What the exercise asks: List each line of the data in which the string "will" appears.
○ ○ ○ ○ ○
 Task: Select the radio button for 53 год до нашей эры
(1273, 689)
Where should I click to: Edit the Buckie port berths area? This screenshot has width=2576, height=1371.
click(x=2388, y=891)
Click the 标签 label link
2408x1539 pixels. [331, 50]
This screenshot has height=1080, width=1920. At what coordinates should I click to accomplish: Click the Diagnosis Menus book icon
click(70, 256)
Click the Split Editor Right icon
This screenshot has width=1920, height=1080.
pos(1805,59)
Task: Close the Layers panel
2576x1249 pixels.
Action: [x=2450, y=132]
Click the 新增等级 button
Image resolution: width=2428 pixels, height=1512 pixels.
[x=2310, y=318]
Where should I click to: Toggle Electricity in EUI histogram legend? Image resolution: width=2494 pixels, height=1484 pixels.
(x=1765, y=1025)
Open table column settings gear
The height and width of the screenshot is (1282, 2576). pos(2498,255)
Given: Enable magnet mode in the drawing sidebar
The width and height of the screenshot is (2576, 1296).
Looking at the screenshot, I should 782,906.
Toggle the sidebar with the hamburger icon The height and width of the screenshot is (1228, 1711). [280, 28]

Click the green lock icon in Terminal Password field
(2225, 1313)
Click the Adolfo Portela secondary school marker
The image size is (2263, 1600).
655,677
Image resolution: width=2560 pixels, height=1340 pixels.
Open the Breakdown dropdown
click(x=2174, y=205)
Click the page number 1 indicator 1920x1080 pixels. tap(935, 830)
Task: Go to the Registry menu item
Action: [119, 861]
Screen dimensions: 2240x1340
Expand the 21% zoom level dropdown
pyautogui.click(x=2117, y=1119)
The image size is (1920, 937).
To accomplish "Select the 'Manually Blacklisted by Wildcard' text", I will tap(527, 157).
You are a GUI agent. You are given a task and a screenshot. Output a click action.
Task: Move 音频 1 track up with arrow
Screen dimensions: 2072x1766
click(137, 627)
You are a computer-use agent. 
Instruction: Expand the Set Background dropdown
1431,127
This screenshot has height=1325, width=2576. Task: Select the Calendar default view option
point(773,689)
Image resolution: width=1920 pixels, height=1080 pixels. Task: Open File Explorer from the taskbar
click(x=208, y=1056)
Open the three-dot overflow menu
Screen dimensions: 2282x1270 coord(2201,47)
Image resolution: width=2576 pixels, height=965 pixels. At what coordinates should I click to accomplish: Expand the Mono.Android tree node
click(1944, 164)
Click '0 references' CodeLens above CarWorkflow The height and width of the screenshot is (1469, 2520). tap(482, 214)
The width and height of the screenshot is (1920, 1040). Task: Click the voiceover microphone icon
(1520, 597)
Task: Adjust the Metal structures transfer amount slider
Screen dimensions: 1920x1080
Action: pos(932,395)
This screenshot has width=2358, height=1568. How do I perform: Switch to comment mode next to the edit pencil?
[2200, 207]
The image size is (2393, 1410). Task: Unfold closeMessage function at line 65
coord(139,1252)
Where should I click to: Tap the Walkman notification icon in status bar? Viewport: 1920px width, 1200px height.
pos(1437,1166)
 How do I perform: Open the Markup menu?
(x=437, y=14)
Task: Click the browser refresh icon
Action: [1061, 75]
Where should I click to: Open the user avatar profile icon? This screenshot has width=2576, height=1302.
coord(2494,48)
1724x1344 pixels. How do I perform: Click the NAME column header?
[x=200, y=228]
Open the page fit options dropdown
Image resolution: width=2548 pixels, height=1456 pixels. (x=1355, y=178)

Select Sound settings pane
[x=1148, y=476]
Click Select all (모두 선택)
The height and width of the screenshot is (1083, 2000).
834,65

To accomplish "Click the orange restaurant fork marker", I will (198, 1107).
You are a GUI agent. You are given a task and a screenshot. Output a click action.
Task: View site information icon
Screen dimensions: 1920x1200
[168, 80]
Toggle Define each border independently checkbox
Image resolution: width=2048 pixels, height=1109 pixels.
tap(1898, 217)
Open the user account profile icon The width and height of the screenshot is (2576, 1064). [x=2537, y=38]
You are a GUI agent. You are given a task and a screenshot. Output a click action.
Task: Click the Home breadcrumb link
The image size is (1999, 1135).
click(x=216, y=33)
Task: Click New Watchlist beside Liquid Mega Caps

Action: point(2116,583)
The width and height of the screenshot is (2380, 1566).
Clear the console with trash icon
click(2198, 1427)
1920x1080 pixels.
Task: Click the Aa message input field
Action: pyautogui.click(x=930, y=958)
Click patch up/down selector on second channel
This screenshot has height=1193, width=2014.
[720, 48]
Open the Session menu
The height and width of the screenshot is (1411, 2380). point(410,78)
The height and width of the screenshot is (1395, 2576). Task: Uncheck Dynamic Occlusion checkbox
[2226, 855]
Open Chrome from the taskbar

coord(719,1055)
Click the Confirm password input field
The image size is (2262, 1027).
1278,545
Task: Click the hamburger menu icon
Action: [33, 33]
○ ○ ○ ○ ○
Result for this task:
To accomplish "Select the 'Manually Blacklisted by Wildcard' text", I will tap(527, 157).
To accomplish "Click the orange restaurant fork marker", I will (198, 1107).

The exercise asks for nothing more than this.